■ PROVIDED DATA:
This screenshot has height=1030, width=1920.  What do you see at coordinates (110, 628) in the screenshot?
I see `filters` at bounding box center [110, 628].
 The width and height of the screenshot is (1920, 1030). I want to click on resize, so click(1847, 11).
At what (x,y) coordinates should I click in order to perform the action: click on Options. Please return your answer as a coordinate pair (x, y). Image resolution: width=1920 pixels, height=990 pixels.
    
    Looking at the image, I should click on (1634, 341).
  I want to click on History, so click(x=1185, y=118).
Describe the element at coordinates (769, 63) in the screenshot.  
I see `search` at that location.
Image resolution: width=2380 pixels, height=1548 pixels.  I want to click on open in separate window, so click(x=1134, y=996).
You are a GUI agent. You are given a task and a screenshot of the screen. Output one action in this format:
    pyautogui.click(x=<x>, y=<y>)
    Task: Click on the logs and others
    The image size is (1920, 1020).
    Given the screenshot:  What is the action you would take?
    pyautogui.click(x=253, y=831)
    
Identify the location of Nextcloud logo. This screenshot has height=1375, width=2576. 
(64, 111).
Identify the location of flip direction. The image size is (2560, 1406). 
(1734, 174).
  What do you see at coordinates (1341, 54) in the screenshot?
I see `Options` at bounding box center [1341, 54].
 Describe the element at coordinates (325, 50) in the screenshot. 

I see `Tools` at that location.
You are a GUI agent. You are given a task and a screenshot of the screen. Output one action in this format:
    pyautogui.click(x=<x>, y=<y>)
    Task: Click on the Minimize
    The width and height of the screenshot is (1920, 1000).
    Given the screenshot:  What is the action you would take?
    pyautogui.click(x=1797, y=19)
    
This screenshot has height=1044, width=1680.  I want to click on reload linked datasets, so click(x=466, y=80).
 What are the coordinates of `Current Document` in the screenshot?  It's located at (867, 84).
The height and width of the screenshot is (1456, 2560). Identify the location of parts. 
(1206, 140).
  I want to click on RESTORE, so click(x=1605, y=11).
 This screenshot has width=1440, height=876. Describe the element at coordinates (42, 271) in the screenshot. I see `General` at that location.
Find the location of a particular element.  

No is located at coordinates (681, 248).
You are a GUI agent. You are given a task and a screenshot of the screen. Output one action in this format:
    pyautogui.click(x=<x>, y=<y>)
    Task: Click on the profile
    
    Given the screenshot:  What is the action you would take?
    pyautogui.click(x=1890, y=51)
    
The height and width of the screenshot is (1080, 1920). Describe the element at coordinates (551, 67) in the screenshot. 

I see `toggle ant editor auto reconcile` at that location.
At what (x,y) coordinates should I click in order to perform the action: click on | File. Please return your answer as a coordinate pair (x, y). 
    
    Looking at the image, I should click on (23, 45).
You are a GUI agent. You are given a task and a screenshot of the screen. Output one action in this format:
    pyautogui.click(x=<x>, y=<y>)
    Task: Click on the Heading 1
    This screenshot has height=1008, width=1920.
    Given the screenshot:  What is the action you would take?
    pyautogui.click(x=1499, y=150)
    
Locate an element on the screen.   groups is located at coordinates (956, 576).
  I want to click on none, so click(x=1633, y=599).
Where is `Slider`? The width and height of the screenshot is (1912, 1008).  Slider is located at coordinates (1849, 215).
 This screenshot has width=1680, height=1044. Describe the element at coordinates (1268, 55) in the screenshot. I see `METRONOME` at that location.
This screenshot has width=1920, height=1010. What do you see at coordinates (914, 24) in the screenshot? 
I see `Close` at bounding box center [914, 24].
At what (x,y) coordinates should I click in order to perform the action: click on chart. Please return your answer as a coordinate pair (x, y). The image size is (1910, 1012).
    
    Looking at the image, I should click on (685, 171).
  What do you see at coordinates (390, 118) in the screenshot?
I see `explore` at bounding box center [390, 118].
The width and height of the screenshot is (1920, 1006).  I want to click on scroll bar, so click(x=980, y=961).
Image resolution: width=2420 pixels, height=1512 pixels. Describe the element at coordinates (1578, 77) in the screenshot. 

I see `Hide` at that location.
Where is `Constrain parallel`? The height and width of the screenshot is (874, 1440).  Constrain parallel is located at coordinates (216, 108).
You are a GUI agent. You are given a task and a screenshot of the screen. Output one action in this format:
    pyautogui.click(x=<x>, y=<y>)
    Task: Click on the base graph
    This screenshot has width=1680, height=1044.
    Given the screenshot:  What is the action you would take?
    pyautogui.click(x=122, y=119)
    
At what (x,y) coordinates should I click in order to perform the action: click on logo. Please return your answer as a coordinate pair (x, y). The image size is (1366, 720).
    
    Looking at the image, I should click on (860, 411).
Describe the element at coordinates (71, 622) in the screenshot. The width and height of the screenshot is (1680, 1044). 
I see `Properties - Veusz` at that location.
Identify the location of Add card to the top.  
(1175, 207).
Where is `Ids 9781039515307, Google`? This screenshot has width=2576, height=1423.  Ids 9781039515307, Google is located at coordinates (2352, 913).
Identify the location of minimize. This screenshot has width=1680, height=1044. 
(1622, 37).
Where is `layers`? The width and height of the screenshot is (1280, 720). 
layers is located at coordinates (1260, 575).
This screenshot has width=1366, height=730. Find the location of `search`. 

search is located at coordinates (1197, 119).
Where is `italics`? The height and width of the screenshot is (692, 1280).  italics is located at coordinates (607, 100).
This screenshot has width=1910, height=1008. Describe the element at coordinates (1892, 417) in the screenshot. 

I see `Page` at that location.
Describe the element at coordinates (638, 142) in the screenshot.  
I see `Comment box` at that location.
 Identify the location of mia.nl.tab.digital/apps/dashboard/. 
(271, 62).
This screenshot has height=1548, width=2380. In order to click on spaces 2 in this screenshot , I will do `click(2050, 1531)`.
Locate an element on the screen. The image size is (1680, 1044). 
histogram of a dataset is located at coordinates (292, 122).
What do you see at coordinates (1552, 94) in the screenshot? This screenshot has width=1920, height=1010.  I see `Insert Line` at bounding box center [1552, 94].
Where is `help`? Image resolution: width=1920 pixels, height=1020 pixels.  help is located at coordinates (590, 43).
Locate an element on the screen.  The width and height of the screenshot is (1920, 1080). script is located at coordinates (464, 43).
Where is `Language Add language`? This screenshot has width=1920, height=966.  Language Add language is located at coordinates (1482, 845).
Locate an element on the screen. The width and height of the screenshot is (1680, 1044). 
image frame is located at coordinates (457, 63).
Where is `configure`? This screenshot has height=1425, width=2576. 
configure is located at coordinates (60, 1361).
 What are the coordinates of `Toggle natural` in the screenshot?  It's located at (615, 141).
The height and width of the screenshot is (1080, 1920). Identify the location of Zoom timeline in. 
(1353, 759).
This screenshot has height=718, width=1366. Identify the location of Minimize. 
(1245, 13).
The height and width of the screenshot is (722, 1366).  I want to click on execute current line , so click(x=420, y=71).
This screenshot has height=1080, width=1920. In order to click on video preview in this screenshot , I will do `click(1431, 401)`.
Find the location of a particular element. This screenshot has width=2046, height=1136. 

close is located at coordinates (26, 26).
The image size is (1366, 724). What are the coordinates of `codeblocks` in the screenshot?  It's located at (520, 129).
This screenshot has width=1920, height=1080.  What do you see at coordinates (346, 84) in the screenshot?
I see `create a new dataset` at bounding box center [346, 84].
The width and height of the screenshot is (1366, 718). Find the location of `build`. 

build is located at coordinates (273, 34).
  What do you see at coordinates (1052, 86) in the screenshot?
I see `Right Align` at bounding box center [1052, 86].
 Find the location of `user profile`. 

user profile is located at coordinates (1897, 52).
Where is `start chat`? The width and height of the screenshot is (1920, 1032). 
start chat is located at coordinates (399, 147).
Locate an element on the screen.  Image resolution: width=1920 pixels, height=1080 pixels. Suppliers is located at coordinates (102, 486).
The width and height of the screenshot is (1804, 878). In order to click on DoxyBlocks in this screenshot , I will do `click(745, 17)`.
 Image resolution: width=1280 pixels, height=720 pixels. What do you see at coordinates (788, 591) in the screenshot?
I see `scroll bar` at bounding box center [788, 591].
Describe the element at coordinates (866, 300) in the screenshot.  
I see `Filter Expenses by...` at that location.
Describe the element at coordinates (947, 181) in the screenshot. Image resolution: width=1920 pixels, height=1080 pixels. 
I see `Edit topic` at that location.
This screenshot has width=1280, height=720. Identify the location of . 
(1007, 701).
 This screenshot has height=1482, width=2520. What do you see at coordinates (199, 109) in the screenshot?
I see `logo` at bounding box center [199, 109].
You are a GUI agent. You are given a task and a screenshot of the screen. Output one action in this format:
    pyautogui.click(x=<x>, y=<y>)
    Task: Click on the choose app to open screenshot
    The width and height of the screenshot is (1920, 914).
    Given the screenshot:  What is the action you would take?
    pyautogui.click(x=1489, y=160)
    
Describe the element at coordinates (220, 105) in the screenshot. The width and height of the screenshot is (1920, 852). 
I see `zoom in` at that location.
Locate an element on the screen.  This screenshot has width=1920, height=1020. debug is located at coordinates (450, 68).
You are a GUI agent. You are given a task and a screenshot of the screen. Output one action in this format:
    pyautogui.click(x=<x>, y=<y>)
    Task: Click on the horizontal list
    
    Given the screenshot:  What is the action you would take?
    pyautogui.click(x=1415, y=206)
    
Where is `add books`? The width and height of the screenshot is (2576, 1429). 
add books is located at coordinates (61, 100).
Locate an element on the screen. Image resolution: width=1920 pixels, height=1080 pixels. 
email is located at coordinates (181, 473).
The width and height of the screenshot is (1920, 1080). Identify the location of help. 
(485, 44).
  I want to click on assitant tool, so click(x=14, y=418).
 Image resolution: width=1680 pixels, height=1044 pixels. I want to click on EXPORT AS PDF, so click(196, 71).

■ TASK TO COMPLETE:
Swap "codeblocks" for "terminal" in the stretch of material from the line containing "Find the location of a particular element. This" through the line containing "user profile is". Reproduce only those lines, with nothing else changed.

■ FULL RESPONSE:
Find the location of a particular element. This screenshot has width=2046, height=1136. 

close is located at coordinates (26, 26).
The image size is (1366, 724). What are the coordinates of `terminal` in the screenshot?  It's located at (520, 129).
This screenshot has width=1920, height=1080.  What do you see at coordinates (346, 84) in the screenshot?
I see `create a new dataset` at bounding box center [346, 84].
The width and height of the screenshot is (1366, 718). Find the location of `build`. 

build is located at coordinates (273, 34).
  What do you see at coordinates (1052, 86) in the screenshot?
I see `Right Align` at bounding box center [1052, 86].
 Find the location of `user profile`. 

user profile is located at coordinates (1897, 52).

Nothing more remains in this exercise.